▶ _Extracted data_
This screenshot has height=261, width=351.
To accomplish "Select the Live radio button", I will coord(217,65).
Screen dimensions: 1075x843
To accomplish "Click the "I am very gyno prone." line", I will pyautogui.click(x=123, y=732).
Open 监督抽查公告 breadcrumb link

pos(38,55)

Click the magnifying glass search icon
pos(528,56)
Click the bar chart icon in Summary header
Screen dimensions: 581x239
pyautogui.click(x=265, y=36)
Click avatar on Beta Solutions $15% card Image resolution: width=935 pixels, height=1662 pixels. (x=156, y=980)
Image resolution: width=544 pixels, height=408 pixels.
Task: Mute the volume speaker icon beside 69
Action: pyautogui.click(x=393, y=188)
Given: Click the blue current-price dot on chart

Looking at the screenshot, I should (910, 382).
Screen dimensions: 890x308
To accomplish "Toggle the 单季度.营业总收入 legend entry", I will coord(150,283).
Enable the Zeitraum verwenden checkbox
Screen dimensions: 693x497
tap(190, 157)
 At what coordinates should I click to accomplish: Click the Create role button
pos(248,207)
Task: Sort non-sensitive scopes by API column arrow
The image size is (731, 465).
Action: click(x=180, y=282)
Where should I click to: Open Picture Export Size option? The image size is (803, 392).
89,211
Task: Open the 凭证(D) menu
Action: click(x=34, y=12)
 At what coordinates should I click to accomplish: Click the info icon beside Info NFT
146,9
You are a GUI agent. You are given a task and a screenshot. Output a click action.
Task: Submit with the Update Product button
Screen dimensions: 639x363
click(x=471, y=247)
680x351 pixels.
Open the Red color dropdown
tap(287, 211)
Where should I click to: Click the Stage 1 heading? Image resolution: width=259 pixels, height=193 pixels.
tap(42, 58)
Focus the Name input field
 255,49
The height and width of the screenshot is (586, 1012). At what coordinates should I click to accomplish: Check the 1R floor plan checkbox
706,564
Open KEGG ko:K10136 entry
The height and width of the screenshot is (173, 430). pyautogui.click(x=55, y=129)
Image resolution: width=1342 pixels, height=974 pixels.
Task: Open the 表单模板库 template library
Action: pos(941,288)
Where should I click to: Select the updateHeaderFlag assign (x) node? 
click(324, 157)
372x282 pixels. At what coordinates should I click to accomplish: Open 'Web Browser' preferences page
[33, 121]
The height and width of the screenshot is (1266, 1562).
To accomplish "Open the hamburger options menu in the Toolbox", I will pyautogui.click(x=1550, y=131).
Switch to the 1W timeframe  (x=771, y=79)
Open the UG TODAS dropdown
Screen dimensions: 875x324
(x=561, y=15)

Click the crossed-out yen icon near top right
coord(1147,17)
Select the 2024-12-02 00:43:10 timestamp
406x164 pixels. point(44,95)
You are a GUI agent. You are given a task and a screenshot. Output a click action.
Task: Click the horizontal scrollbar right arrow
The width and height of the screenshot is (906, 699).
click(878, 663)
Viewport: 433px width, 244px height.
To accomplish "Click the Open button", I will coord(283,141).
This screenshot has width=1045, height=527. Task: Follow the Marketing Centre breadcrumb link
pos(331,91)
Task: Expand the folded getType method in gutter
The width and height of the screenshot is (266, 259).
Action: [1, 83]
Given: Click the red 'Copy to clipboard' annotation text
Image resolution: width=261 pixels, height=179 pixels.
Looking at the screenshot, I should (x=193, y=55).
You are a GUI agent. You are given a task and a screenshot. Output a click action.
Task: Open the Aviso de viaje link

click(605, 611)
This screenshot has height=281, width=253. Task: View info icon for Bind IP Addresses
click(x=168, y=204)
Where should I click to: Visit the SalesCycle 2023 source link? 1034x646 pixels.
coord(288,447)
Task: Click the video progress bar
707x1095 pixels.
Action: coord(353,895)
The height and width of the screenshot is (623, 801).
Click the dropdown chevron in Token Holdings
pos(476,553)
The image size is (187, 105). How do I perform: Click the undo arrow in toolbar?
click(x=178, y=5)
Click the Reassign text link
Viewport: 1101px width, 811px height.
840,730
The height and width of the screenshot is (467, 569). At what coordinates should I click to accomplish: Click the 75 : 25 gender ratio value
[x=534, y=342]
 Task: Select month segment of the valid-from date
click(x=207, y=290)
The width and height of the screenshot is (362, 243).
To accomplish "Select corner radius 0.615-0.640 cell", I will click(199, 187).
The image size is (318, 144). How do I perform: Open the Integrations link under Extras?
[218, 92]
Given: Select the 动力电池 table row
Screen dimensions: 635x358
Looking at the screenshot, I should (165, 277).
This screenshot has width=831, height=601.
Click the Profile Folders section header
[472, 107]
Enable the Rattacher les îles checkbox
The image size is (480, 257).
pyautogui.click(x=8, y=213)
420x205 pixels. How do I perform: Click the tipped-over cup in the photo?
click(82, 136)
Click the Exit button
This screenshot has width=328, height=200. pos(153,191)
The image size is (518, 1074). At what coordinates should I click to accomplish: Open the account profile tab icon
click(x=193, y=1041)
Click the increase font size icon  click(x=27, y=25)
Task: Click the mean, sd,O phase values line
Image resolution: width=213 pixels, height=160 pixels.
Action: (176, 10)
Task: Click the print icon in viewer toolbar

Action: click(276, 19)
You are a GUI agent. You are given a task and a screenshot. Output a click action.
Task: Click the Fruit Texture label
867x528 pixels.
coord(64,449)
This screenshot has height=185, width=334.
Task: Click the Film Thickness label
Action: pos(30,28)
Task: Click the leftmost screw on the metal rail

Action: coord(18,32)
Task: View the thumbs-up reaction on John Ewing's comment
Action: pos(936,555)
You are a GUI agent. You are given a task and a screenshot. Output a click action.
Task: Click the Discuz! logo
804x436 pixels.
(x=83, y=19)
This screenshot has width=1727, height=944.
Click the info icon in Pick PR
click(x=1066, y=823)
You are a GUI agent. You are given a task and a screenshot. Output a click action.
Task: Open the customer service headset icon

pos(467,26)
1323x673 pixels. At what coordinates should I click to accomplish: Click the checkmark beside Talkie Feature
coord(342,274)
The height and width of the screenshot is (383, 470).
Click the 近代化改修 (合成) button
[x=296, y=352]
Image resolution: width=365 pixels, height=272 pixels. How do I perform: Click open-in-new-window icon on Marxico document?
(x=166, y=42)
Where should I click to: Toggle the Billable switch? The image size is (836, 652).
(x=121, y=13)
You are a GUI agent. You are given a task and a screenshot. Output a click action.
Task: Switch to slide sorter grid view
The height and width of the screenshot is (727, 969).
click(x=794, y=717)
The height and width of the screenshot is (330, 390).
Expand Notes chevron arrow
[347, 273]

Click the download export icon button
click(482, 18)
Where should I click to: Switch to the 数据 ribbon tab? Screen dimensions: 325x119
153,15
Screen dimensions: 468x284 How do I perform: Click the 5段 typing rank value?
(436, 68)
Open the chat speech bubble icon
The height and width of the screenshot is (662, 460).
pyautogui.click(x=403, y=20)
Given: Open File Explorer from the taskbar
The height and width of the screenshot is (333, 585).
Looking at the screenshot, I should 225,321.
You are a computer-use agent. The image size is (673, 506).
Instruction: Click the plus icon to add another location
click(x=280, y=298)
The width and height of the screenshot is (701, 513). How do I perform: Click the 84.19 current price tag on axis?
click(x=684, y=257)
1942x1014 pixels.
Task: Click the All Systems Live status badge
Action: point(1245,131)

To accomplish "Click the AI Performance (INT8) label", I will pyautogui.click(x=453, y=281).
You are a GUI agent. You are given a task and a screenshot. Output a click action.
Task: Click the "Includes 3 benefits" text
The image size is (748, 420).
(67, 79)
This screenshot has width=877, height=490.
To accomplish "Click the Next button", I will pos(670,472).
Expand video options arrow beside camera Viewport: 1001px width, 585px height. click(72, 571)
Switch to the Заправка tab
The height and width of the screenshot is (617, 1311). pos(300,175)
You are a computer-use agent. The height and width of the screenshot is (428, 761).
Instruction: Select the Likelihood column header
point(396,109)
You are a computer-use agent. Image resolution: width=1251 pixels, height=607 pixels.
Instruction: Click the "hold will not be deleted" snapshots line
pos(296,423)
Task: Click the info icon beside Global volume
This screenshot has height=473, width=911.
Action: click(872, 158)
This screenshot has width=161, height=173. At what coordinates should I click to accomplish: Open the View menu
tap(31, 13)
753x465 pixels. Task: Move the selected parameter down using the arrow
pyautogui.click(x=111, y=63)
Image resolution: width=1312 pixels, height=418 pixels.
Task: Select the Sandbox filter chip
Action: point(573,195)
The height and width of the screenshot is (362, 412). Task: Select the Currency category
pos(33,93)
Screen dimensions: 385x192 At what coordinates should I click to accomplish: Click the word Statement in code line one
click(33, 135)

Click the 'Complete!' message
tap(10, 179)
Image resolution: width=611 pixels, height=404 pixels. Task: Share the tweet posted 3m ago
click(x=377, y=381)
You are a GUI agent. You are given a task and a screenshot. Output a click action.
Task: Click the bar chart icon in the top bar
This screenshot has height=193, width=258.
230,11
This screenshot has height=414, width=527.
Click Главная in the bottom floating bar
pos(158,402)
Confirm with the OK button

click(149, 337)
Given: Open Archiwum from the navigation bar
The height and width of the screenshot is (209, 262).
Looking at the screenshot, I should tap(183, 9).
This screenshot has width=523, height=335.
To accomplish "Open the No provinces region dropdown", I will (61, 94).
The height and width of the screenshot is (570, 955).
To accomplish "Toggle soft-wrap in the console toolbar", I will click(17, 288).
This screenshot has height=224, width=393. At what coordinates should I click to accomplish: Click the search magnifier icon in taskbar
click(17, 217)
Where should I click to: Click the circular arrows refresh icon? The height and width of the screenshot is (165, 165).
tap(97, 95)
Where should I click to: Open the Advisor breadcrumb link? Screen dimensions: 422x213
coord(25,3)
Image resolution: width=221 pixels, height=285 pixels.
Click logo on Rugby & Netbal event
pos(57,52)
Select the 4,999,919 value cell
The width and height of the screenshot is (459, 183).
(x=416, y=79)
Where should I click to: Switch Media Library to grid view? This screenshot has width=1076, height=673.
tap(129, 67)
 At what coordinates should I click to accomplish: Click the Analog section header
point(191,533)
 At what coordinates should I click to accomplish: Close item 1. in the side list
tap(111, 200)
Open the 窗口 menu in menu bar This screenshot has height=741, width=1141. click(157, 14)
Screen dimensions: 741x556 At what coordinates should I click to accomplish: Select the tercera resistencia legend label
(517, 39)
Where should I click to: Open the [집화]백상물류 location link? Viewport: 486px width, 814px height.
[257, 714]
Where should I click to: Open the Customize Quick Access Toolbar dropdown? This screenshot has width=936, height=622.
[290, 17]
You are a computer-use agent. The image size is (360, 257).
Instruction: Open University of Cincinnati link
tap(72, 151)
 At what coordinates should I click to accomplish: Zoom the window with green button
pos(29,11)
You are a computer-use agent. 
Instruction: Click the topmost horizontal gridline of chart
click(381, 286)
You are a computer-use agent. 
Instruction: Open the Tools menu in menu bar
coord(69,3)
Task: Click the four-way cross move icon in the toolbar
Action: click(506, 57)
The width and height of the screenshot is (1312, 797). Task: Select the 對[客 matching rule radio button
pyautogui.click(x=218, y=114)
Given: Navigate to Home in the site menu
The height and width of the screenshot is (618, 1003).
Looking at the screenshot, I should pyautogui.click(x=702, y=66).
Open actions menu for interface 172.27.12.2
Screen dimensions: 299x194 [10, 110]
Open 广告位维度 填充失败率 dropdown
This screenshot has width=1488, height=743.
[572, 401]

▶ _Task_
Every line above in which the word "options" occurs is to be copied.

▶ _Answer below_
To accomplish "Open the hamburger options menu in the Toolbox", I will pyautogui.click(x=1550, y=131).
Expand video options arrow beside camera Viewport: 1001px width, 585px height. click(72, 571)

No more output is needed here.